- INSTRUCTIONS FOR THE TASK: Could you give back every entry below exactly, with the pictures dropped?

********

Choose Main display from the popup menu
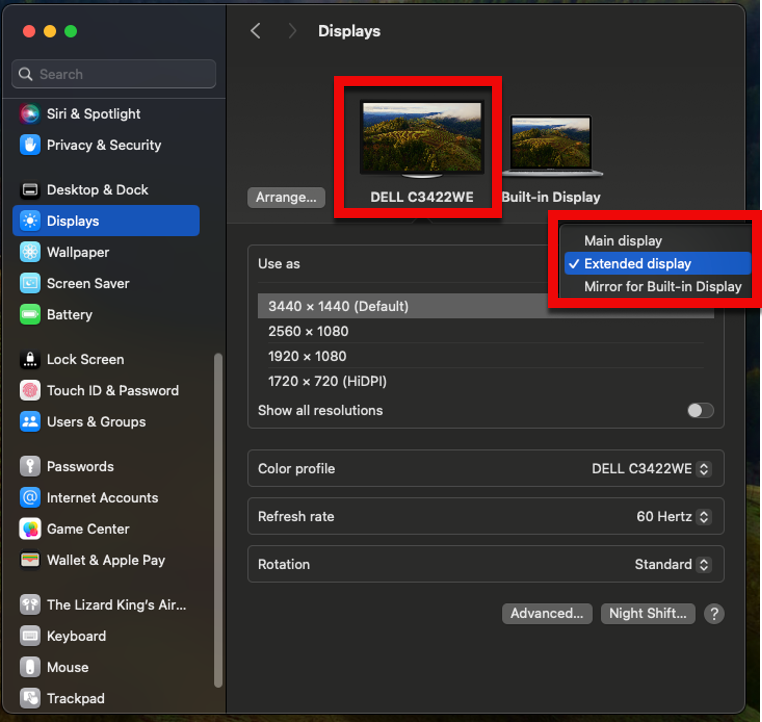This screenshot has height=722, width=762. [623, 240]
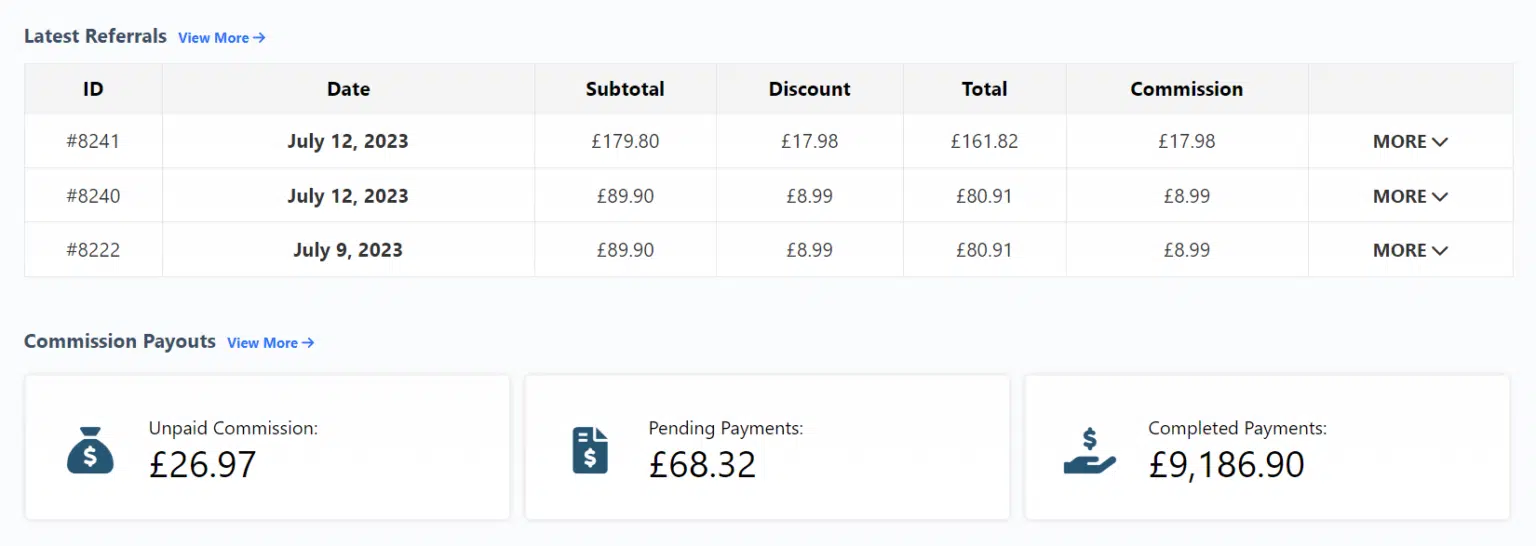Screen dimensions: 1536x546
Task: Select the Subtotal column header
Action: (x=625, y=89)
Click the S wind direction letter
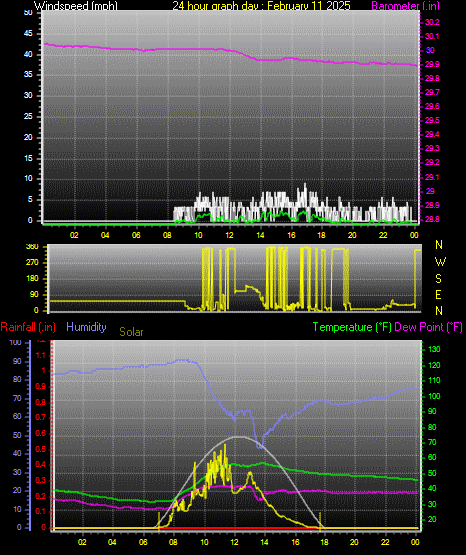This screenshot has height=555, width=466. pos(438,279)
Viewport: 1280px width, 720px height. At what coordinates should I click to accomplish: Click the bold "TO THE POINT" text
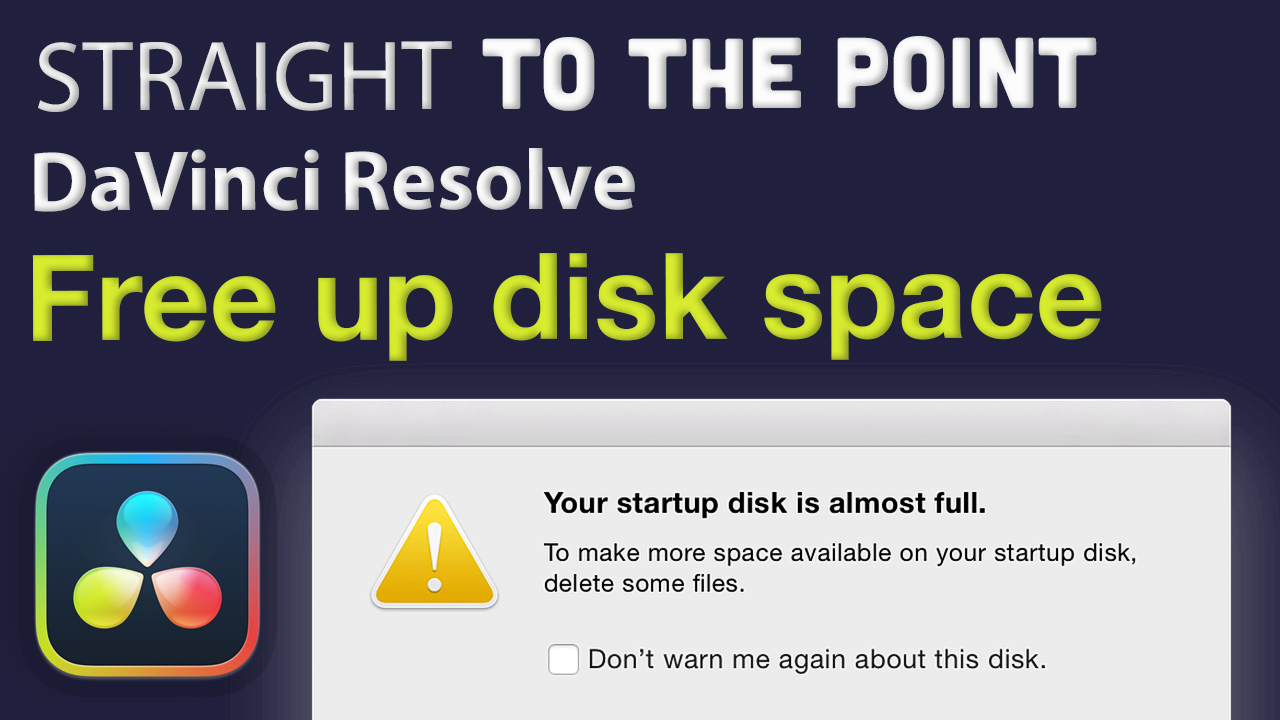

********

- ANSWER SPACE:
Choose Main display from the popup menu
This screenshot has height=722, width=762. [623, 240]
Screen dimensions: 1536x546
Task: Select the Subtotal column header
Action: (x=625, y=89)
Click the S wind direction letter
This screenshot has height=555, width=466. pos(438,279)
Viewport: 1280px width, 720px height. At what coordinates should I click to accomplish: Click the bold "TO THE POINT" text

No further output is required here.